### Supplied material:
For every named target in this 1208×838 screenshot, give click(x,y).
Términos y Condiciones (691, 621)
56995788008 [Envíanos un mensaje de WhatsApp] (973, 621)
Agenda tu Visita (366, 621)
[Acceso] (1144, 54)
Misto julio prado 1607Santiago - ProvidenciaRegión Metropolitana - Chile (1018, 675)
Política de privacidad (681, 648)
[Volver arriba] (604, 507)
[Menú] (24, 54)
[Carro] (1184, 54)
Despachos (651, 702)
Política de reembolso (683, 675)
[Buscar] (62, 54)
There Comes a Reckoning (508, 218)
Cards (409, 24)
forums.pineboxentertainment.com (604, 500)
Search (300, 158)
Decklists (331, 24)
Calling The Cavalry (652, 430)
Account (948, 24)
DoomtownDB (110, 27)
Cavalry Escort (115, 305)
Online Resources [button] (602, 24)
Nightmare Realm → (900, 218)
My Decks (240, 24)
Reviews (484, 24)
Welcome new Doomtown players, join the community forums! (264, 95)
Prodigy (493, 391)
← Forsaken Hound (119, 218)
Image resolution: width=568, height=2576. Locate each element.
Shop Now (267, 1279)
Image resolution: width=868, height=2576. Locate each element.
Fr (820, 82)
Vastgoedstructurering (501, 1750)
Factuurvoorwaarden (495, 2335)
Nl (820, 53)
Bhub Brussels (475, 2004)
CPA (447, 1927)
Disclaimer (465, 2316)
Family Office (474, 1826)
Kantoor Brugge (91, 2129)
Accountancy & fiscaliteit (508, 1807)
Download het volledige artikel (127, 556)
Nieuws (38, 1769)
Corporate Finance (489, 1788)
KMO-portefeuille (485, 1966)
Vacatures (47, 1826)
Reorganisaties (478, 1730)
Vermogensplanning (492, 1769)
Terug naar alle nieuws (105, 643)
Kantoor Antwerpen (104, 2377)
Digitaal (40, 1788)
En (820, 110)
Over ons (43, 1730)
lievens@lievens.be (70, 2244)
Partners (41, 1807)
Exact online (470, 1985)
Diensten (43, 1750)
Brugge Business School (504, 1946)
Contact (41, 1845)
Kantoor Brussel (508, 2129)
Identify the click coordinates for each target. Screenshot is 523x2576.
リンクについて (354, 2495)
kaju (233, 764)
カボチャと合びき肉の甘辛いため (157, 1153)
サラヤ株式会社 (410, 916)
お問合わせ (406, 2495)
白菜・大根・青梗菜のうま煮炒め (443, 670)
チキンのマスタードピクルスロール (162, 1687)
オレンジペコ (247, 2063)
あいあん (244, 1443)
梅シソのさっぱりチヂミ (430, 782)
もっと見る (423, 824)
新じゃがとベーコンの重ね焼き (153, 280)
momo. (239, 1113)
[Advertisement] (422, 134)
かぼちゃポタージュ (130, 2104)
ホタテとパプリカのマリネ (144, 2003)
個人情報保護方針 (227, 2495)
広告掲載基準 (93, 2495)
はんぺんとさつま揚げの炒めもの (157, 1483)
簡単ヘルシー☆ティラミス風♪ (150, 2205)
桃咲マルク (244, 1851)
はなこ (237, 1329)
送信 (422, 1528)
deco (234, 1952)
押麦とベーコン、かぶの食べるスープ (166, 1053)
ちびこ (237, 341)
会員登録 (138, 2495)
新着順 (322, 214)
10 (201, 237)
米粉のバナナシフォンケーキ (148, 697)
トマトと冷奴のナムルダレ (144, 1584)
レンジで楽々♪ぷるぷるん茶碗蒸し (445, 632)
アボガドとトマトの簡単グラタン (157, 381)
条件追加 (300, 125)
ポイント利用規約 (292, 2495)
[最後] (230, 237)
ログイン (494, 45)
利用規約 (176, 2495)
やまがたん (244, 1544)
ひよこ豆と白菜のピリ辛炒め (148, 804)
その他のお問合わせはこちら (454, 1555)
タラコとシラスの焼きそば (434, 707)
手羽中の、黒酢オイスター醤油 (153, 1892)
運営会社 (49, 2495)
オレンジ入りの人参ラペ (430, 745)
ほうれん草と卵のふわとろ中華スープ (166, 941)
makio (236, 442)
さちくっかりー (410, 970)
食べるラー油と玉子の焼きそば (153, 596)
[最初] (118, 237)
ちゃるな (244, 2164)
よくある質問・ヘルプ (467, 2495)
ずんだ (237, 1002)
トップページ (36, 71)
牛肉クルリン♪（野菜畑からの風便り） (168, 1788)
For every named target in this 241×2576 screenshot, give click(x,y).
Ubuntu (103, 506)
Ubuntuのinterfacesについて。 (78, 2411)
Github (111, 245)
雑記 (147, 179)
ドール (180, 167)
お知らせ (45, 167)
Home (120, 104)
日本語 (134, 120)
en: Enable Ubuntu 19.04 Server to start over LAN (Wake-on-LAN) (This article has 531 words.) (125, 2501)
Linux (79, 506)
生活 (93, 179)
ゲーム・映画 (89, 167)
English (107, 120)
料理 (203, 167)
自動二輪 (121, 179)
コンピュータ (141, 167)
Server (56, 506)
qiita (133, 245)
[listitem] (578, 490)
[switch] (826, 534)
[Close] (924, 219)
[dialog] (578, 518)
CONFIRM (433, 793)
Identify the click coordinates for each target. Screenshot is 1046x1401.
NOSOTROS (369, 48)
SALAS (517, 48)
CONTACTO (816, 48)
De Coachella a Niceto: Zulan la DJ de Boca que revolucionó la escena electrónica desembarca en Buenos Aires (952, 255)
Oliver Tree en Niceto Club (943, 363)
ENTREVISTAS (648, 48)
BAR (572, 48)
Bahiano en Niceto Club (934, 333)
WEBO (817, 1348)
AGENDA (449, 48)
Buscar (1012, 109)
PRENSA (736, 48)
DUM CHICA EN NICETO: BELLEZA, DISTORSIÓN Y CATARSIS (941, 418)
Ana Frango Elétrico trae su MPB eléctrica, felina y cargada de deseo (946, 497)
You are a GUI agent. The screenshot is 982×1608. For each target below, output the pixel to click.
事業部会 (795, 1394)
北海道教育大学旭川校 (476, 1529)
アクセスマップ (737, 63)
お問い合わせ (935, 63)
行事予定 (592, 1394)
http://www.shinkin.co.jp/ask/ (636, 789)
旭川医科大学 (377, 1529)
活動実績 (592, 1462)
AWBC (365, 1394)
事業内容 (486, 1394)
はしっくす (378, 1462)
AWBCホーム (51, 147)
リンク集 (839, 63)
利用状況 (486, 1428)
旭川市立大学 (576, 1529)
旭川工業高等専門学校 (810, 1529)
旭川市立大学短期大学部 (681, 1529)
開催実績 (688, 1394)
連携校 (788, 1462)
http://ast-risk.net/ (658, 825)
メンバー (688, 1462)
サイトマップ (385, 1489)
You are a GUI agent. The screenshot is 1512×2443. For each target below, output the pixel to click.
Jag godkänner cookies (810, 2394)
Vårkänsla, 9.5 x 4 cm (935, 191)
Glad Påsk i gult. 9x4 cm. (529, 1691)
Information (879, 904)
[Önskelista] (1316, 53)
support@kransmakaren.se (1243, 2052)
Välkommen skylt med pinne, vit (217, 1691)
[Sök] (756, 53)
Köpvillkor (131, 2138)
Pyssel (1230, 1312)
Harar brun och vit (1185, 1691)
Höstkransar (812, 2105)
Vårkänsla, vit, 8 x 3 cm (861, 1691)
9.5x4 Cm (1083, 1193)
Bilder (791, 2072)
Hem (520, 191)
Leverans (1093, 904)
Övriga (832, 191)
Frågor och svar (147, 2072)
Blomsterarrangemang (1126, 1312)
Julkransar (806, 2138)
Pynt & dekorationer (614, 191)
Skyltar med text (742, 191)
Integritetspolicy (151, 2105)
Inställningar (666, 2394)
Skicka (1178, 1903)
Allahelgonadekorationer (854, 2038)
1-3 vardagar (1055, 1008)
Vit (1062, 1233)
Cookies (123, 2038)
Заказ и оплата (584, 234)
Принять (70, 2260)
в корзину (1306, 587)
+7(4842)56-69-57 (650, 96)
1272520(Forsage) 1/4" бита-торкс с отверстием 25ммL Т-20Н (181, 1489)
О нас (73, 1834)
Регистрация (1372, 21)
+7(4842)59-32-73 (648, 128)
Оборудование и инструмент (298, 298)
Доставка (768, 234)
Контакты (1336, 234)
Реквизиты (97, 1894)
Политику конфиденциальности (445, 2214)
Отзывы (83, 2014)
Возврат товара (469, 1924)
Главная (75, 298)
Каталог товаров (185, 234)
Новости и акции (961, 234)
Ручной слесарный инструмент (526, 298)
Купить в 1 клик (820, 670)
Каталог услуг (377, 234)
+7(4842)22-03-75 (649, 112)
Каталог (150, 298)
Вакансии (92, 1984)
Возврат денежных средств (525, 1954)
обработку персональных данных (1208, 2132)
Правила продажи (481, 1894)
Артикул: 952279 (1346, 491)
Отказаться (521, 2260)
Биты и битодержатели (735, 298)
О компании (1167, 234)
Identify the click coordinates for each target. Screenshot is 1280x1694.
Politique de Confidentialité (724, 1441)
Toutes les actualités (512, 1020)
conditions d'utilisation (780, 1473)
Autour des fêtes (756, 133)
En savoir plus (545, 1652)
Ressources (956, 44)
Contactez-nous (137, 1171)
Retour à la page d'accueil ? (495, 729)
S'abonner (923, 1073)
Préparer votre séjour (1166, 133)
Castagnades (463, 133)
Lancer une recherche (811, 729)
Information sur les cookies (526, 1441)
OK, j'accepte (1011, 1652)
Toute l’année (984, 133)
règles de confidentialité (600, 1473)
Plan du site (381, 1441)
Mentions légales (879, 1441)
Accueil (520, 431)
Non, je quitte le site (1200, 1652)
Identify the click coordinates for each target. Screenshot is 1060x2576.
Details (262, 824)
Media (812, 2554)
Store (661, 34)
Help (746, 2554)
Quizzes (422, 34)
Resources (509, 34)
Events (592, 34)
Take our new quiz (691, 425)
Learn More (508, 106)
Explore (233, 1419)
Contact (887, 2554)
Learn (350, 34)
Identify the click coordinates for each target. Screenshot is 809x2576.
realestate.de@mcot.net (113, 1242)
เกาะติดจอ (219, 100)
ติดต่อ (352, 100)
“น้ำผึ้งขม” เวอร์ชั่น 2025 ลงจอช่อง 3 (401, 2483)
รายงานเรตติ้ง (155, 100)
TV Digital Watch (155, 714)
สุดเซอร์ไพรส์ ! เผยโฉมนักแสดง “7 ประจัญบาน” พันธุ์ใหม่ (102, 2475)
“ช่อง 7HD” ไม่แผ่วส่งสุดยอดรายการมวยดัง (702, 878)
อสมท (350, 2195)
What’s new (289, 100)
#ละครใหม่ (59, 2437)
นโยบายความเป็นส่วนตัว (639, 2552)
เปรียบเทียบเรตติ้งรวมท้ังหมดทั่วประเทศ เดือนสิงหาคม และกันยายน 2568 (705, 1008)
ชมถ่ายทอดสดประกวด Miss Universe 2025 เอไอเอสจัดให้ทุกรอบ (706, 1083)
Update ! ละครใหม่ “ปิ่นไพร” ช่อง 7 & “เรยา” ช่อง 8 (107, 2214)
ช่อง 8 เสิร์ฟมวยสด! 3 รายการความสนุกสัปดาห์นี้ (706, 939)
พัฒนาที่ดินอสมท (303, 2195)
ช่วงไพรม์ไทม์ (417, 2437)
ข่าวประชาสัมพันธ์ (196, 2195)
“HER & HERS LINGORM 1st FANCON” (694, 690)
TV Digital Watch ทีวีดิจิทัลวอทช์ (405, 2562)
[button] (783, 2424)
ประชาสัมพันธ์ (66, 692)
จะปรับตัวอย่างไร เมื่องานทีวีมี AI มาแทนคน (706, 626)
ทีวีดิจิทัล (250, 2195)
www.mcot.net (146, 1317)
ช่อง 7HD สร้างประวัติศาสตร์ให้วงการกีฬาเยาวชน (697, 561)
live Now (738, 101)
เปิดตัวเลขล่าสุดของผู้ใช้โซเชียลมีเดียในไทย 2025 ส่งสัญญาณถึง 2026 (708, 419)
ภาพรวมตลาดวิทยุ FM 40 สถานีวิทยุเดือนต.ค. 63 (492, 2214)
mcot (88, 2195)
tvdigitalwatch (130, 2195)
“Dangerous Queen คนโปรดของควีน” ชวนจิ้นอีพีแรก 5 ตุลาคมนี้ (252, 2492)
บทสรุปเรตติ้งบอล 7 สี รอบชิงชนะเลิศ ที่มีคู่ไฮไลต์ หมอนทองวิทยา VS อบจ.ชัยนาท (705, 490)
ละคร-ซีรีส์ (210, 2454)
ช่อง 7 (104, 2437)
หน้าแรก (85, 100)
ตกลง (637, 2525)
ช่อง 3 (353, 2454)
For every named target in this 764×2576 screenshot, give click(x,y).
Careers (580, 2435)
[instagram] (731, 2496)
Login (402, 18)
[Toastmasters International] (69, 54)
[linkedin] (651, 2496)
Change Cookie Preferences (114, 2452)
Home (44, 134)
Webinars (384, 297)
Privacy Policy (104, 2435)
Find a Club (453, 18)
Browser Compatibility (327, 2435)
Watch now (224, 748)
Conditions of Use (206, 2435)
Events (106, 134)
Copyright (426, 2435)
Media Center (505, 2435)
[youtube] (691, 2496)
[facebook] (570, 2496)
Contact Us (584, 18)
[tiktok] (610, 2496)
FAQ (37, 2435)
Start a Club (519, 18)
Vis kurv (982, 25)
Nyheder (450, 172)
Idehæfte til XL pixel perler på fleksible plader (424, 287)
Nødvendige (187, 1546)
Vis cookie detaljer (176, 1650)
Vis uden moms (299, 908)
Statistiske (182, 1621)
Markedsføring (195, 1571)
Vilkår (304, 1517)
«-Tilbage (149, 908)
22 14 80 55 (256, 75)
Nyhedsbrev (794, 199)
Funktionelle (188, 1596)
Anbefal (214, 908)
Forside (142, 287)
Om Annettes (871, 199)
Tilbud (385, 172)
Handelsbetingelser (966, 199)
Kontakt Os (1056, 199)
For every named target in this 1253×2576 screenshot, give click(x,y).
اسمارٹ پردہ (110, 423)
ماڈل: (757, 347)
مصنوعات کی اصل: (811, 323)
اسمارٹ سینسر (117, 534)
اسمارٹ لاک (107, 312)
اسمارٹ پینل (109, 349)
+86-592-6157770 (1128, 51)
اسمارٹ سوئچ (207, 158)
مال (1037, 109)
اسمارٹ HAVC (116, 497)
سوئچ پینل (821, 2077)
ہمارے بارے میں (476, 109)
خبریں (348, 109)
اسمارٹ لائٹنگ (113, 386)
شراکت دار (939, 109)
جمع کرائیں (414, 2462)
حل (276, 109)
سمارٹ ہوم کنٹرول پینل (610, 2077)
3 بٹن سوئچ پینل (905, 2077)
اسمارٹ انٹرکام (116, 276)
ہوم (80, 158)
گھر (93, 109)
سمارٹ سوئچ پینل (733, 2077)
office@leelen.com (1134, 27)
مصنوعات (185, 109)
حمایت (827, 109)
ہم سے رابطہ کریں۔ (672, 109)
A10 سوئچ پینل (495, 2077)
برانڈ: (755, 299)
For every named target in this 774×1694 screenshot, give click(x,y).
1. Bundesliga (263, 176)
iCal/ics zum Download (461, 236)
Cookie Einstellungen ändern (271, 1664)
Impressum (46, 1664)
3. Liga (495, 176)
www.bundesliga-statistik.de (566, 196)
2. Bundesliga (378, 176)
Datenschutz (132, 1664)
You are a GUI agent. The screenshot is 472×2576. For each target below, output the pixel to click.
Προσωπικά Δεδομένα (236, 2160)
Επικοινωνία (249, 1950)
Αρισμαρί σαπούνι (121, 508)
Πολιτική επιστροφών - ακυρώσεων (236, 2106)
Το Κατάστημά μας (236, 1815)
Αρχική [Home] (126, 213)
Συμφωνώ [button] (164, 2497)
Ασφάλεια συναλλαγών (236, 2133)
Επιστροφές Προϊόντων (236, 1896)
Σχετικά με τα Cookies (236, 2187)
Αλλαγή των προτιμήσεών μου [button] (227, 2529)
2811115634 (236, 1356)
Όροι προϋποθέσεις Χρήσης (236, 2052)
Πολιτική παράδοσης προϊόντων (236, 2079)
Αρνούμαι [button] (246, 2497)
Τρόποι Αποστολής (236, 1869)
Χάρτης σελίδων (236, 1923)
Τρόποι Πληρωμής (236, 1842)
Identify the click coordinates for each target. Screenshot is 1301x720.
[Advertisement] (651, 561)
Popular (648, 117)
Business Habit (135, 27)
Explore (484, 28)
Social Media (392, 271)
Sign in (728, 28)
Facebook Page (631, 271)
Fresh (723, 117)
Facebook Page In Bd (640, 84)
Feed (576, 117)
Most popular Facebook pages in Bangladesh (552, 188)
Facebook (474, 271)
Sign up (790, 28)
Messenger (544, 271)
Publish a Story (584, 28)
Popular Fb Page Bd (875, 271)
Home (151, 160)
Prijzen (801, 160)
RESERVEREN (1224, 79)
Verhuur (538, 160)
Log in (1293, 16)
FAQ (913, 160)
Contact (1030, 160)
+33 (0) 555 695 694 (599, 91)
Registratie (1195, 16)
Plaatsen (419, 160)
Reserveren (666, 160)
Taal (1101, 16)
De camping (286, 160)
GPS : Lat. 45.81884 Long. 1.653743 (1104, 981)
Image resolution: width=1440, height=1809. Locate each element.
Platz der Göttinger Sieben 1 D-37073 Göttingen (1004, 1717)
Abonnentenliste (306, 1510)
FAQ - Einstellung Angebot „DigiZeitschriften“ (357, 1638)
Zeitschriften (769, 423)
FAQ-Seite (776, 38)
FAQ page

### Short task:
Copy out each line above that contains the word "button".

### Answer for this exercise:
Online Resources [button] (602, 24)
[button] (783, 2424)
Συμφωνώ [button] (164, 2497)
Αλλαγή των προτιμήσεών μου [button] (227, 2529)
Αρνούμαι [button] (246, 2497)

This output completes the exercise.